- Film poster
- Directed by: Alex Winter
- Produced by: Alex Winter; Glen Zipper; Mike J. Nichols;
- Cinematography: Anghel Decca
- Edited by: Mike J. Nichols
- Music by: John Frizzell
- Production companies: Trouper; Zipper Bros Films; Roxbourne Media Limited;
- Distributed by: Magnolia Pictures
- Release date: November 27, 2020;
- Running time: 127 minutes
- Country: United States
- Language: English

= Zappa (2020 film) =

Zappa is an American documentary film about the musician Frank Zappa. Directed by Alex Winter, it was released on November 27, 2020.

Frank Zappa (1940–1993) was an American composer, bandleader, and guitarist. Best known for writing and performing a large body of unconventional rock music and releasing many albums, his work combined multiple music genres. He held iconoclastic views about music, the music industry, and American culture and politics.

The Zappa documentary tells the story of his life and career. Director Alex Winter had free access to Zappa's extensive archives. The film includes footage of performances by Zappa and his various bands, as well as many interviews of people who knew or worked with him. In addition to Zappa himself, the interview subjects include Bruce Bickford, Pamela Des Barres, Bunk Gardner, Mike Keneally, Scott Thunes, Ian Underwood, Ruth Underwood, Steve Vai, Ray White, and Gail Zappa.

==Reception==
Zappa was nominated for a Critics' Choice Award for Best Music Documentary.

 Metacritic, which uses a weighted average, assigned the film a score of 76 out of 100, based on 16 critics, indicating "generally favorable" reviews.

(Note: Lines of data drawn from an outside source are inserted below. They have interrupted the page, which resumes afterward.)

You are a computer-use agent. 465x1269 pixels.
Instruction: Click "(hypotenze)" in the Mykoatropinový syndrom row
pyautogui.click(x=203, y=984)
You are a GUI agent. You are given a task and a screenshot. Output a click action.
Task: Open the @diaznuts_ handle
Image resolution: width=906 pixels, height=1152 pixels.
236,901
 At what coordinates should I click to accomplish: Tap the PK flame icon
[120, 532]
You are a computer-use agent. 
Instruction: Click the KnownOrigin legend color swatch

Peter Sobczynski of RogerEbert.com gave the film three and a half out of four stars and wrote, "Zappa contains maybe two real flaws. While some of Zappa's lyrics have been criticized for being sexist and puerile—this is the guy who wrote the deathless classic 'Don't Eat The Yellow Snow'—that aspect of his musical output is pretty much glossed over. The other problem is that the lack of any full performances of his songs will not exactly bolster the case for his musical genius among those who do not already lean in that direction. Other than that, the film is a complex and surprisingly satisfying portrait of an artist who defiantly marched to the beat of a different drummer (or two)."

Owen Gleiberman of Variety wrote, "When Winter takes on a subject like this one, he doesn't just explore it; he surrounds and penetrates it. Yet what surprised me about Zappa — it's the source of its emotional power — is that the movie insists on seeing Frank Zappa not from the outside but, rather, in the way that he saw himself: as a deadly serious and obsessive aesthete-musician in freak's clothing, a man consumed by breaking out of what he viewed as the shackling boundaries of the pop-music business."